If $\{U_{\alpha}\}$ is an open cover of $X$ such that $\phi(U_{\alpha}):\mathcal F(U_{\alpha})\rightarrow\mathcal G(U_{\alpha})$ is an isomorphism of abelian groups for every $\alpha$ then is it true that $\phi$ is an isomorphism of sheaves?
While trying to prove this I had to assume that for an open set $U\subseteq X$ the map $\phi(U_{\alpha}\cap U)$ is an isomorphism. However I can't show this unless the restriction map $\mathcal G(U_{\alpha})\rightarrow\mathcal G(U_{\alpha}\cap U)$ is surjective. So is there another way to prove this or is it false? Can someone give me a counter example?
Thank you.
This is not true. Let $X$ be any topological space, equipped with a nonzero sheaf $\mathcal{F}$ that has no global sections except $0$ (such spaces and sheaves exist). Consider the trivial $1$-element cover of $X$, and let $\phi$ be the $0$-morphism $\mathcal{F}\to\mathcal{F}$. Clearly, the morphism $\phi$ induces an isormorphism $\phi(X):\mathcal{F}(X)\to\mathcal{F}(X)$, but $\phi$ is not an isomorphism of sheaves.

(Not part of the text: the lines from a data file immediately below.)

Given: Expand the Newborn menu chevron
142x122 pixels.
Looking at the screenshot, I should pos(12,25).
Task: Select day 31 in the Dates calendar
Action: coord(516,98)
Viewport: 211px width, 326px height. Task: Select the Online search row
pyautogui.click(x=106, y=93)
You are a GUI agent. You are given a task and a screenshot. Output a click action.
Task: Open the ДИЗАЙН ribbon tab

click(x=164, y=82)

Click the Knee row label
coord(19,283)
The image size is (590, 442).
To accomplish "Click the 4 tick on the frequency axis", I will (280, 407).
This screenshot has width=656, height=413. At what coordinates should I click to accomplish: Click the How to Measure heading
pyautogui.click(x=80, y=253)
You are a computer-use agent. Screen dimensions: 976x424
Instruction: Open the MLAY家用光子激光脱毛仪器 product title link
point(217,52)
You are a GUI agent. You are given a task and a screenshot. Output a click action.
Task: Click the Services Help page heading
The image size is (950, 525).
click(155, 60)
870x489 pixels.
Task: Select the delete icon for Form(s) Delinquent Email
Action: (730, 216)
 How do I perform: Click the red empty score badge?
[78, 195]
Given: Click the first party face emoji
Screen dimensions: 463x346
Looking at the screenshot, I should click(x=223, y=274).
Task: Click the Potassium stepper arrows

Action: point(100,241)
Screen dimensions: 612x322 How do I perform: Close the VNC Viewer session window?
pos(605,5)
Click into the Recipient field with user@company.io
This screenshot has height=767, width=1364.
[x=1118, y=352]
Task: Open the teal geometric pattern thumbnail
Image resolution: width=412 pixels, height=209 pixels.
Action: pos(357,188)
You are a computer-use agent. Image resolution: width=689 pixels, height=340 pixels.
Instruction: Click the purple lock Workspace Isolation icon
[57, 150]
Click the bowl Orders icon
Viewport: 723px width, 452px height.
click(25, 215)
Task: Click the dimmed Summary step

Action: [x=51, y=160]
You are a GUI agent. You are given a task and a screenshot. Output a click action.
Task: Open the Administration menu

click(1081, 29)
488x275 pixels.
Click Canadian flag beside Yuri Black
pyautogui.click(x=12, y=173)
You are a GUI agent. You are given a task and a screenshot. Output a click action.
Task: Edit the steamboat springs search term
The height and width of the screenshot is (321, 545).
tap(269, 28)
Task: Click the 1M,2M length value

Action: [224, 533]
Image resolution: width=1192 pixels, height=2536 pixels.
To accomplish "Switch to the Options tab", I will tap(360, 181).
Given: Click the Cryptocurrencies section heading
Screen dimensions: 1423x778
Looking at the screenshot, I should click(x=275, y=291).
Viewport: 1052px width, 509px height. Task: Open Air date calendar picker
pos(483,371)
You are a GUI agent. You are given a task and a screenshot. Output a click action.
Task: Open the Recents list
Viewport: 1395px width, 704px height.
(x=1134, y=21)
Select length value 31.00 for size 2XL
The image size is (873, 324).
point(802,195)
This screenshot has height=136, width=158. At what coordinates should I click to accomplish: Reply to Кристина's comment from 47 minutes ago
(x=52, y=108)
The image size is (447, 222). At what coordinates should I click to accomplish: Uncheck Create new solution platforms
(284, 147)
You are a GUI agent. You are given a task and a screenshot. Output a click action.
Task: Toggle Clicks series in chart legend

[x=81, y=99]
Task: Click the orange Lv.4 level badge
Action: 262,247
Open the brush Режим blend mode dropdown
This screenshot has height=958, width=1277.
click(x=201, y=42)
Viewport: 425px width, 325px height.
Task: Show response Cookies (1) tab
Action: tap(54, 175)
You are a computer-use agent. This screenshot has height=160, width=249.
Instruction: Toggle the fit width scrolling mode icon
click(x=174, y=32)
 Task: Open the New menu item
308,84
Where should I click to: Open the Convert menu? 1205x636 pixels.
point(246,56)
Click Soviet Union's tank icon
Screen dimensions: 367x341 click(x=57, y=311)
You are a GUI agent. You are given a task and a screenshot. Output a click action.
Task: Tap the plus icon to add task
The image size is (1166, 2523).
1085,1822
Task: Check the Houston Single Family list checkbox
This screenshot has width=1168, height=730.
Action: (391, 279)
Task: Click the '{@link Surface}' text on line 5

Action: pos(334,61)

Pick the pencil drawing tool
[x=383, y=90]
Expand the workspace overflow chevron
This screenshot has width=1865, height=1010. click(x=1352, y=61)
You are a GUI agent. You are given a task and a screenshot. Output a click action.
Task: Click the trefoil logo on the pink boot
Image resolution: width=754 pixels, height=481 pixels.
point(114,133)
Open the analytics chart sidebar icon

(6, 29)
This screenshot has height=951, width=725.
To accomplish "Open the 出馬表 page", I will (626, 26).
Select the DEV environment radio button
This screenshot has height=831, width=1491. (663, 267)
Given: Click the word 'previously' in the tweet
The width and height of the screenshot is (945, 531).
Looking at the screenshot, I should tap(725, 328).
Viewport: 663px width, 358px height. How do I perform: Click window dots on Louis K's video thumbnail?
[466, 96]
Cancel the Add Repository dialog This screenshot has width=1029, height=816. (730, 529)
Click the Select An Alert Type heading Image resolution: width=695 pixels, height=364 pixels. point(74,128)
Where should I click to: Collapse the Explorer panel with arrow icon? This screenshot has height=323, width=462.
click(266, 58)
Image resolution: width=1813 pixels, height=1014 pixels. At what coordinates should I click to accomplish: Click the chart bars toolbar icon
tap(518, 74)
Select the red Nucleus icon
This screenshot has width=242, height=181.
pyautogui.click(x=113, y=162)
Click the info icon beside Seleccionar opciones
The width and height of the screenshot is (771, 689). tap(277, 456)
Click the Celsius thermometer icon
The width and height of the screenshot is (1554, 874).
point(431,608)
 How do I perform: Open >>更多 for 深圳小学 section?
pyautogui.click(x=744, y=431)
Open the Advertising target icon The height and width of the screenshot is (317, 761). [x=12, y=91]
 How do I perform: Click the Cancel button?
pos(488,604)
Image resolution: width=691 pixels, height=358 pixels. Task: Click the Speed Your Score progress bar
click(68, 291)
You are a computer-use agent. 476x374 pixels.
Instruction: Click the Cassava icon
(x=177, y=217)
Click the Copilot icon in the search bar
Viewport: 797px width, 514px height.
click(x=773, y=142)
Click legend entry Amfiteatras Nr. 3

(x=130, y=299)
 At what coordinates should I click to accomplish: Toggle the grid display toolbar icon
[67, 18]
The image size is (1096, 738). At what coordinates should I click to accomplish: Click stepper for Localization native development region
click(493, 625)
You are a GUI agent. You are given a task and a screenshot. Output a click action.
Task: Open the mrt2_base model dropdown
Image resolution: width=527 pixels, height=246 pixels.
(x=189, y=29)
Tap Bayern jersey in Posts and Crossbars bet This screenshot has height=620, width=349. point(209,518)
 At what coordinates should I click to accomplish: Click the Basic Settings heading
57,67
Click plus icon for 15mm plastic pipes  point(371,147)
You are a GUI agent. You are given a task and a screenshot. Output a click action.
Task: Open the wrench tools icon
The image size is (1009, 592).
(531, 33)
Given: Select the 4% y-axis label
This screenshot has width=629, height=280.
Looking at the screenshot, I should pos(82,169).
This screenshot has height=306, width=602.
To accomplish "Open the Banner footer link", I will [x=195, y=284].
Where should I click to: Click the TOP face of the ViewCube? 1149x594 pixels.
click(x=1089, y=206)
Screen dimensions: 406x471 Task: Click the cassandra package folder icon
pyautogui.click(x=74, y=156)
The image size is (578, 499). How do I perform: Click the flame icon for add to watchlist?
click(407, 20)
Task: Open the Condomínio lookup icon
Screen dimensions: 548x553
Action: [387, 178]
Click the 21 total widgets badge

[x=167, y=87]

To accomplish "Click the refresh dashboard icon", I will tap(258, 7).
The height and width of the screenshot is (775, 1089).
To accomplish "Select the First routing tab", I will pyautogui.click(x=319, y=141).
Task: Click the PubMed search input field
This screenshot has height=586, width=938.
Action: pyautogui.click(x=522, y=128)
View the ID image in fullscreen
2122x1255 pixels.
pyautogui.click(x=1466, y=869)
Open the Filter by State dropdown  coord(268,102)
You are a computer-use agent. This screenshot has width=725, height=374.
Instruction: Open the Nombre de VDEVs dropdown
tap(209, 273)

An example of such a sheaf is the sheaf $\mathcal{O}(-1)$ on $\mathbb{P}^1_\mathbb{C}$. Indeed, this is the sheaf of sections of the 'tautological' line bundle, which is a vector bundle whose fiber over a point $p\in\mathbb{P}^1_\mathbb{C}$ corresponding to a line $\ell\subset\mathbb{C}^2$ is the line $\ell$ itself. (The specifics of the proof here depend a bit on what category you're working in, algebraic, analytic, topological...).